TEXTO PROPORCIONADO>
* * * * * * * * *
Incluso hay quienes piensan que la alimentación jugó un papel tan importante en la evolución humana como para ser la causa de la aparición del lenguaje oral. Esto es precisamente lo que defiende el primatólogo Richard Byrne cuando afirma que: “el lenguaje apareció en la prehistoria a partir de las secuencias de movimientos desarrolladas para preparar alimentos” (La Vanguardia; 16.X.2002); o lo que es lo mismo: manipular alimentos tuvo como consecuencia, según Byrne, la aparición del lenguaje. Y aunque este científico niega que el lenguaje sea la base del pensamiento, todo el mundo está de acuerdo en que lenguaje e inteligencia guardan una estrecha relación.
* * * * * * * * *
TAREAS DEL EJERCICIO>
(1) Enumera todas las expresiones con que el texto sobre el origen del lenguaje nombra a Richard Byrne.
(2) Reproduce del texto sobre el origen del lenguaje el tramo que va desde "Incluso hay quienes" hasta "una estrecha relación.".
Los registros son material independiente del texto.

INFORMACIÓN>
* * * * * * * * *
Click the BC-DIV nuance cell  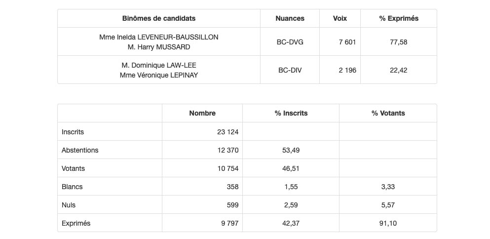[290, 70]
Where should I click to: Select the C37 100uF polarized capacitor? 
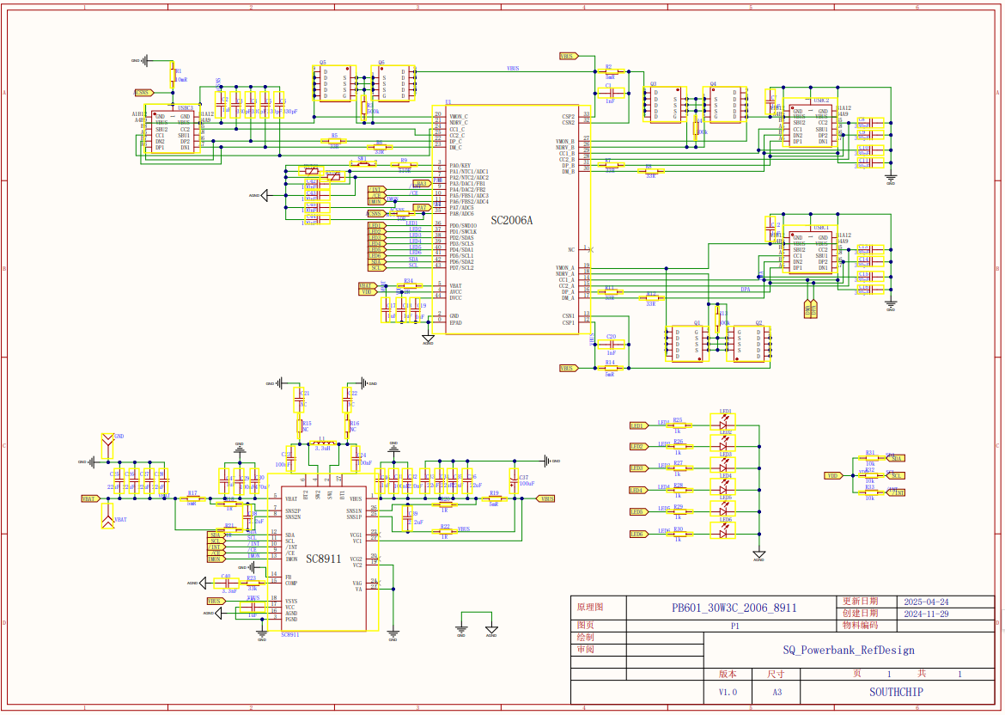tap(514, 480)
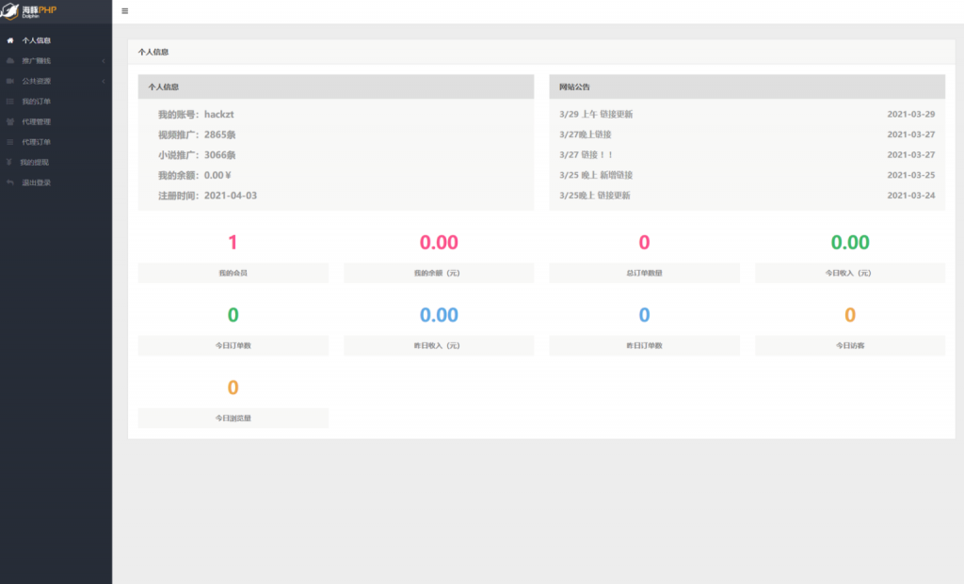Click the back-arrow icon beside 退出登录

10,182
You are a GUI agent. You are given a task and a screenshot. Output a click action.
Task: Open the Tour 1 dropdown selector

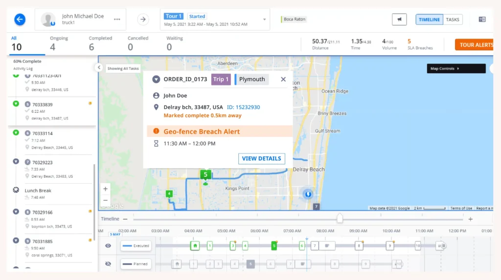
* * * * * * * * *
RESPUESTAS>
(1) el primatólogo Richard Byrne; Byrne; este científico

(2)
Incluso hay quienes piensan que la alimentación jugó un papel tan importante en la evolución humana como para ser la causa de la aparición del lenguaje oral. Esto es precisamente lo que defiende el primatólogo Richard Byrne cuando afirma que: “el lenguaje apareció en la prehistoria a partir de las secuencias de movimientos desarrolladas para preparar alimentos” (La Vanguardia; 16.X.2002); o lo que es lo mismo: manipular alimentos tuvo como consecuencia, según Byrne, la aparición del lenguaje. Y aunque este científico niega que el lenguaje sea la base del pensamiento, todo el mundo está de acuerdo en que lenguaje e inteligencia guardan una estrecha relación.